Sezione II, ordinanza 17 marzo 2026 n. 6035 – Pres. Falaschi; Rel. Amato; Ric. S.M.; Controric. S.L.

Parti comuni - Costruzione da parte di un condomino di una tettoia appoggiata al muro comune - Violazione dell'articolo 1102 del Cc - Esclusione - Limiti. (Cc, articoli 1102, 1117, 1120 e 1122)

In tema di condominio di edifici, la costruzione da parte di uno dei condomini di una tettoia, appoggiata al muro perimetrale condominiale, a copertura di alcuni posti auto siti all'interno della sua proprietà esclusiva, non integra violazione delle norme che regolamentano l'uso della cosa comune (articolo 1102 del codice civile), se la costruzione della tettoia non contrasti con la destinazione del muro e non impedisca agli altri condomini di farne uso secondo la sua destinazione, non rechi danno alle parti comuni e non determini pregiudizio alla stabilità, alla sicurezza o al decoro architettonico dell'edificio. (M.Pis.)

Sezione II, sentenza 19 marzo 2026 n. 6623 – Pres. Falaschi; Rel. Tedesco; Pm (diff.) Basile; Ric. V.C.; Controric. L.L.G.

Parti comuni - Decoro architettonico del fabbricato - Alterazione - Valutazione - Riservata al giudice del merito - Sussiste. (Cc, articoli 873, 1120 e 1127)
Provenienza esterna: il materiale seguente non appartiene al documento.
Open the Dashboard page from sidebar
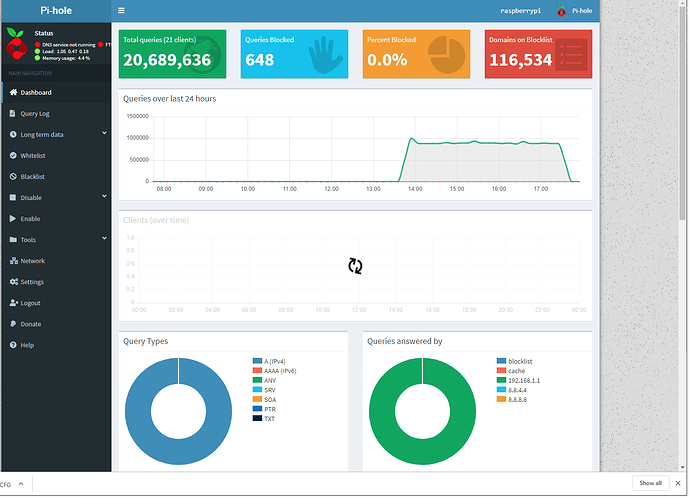 tap(35, 93)
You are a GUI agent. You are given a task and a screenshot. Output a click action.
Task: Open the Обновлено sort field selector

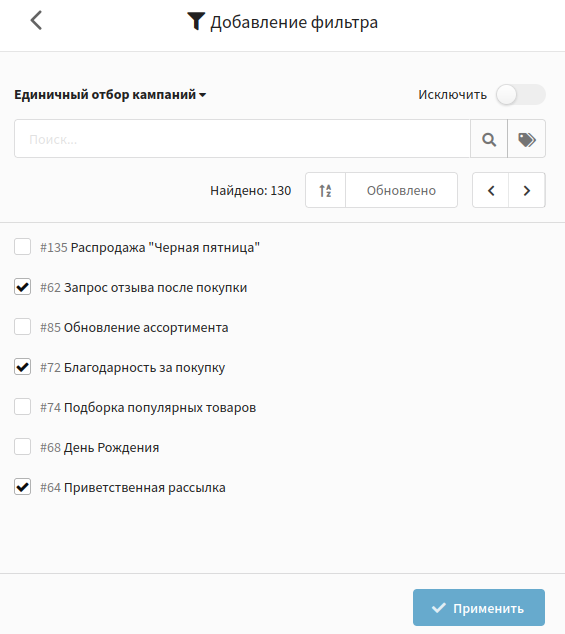pyautogui.click(x=401, y=190)
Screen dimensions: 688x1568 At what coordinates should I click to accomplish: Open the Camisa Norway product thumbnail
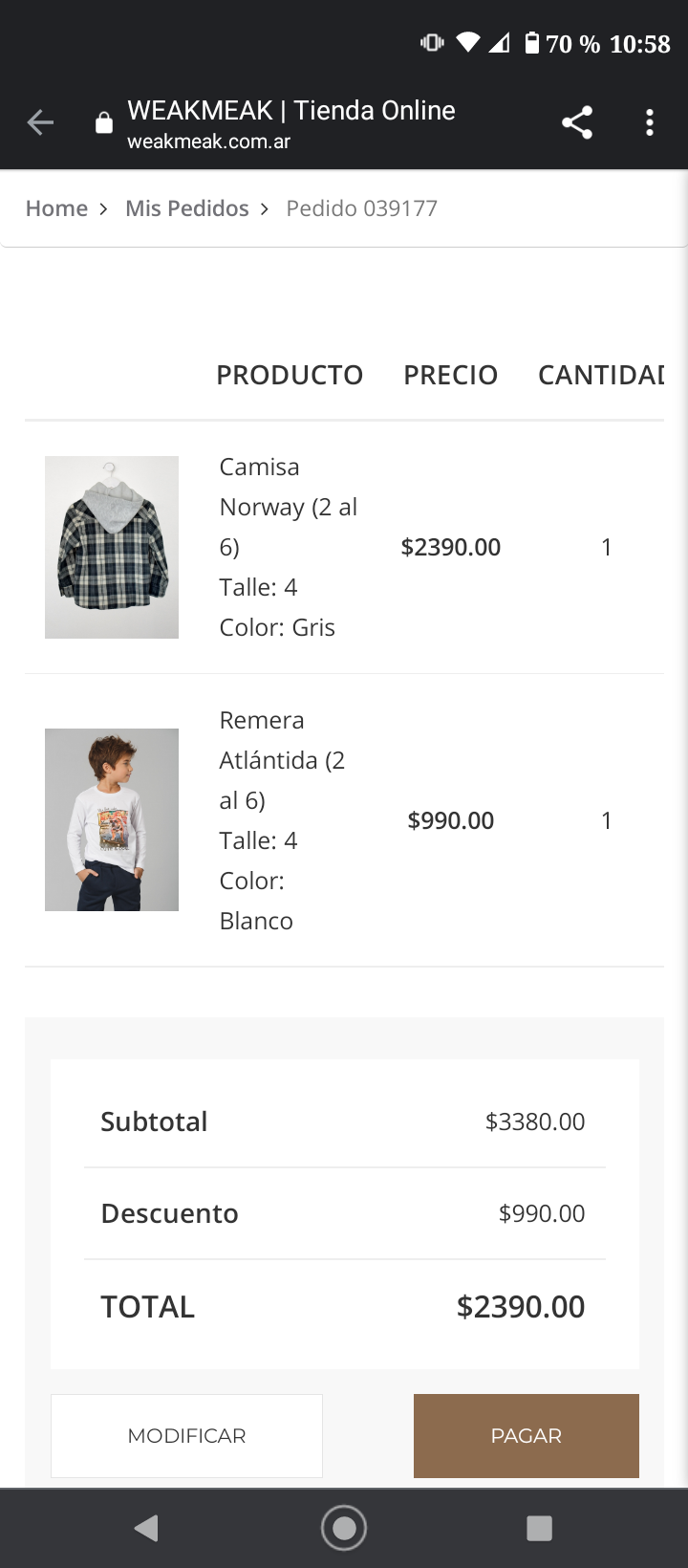pyautogui.click(x=112, y=547)
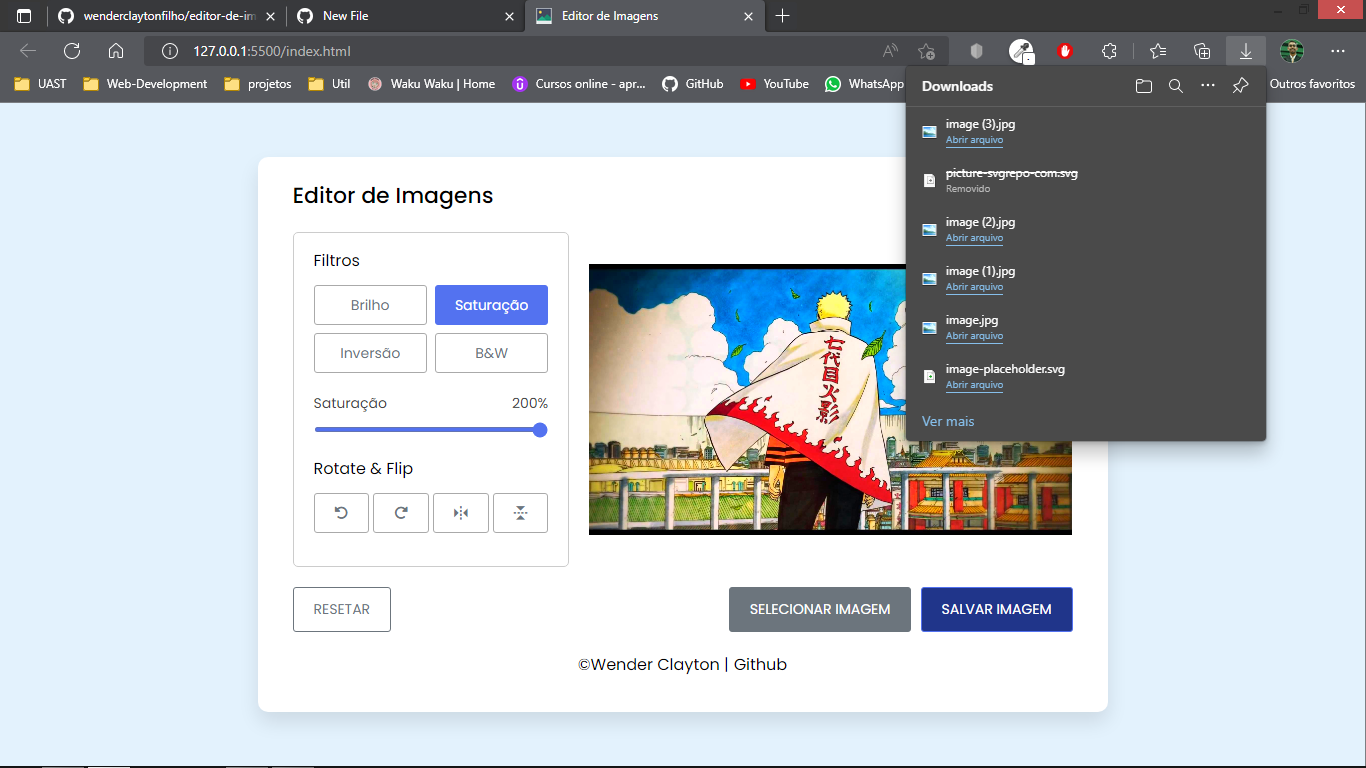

Per decoro architettonico del fabbricato, ai fini della tutela prevista dall'articolo 1120 del codice civile, deve intendersi l'estetica data dall'insieme delle linee e delle strutture che connotano il fabbricato stesso e gli imprimono una determinata, armonica, fisionomia. L'alterazione di tale decoro può ben correlarsi alla realizzazione di opere che immutino l'originario aspetto anche soltanto di singoli elementi o punti del fabbricato tutte le volte che la immutazione sia suscettibile di riflettersi sull'insieme dell'aspetto dello stabile. L'indagine volta a stabilire se, in concreto, un'innovazione determini o meno l'alterazione del decoro di un determinato fabbricato è demandata al giudice di merito il cui apprezzamento sfugge al sindacato di legittimità, se congruamente motivato. (M.Pis.)

Sezione II, ordinanza 19 marzo 2026 n. 6590 – Pres. Mocci; Rel. Tedesco; Ric. B.M.; Controric. C. V.D. 6 R

Parti comuni - Violazione delle distanze legali - Azione proposta dall'amministratore previa autorizzazione assembleare - Necessità. (Cc, articoli 873, 877 e 1131)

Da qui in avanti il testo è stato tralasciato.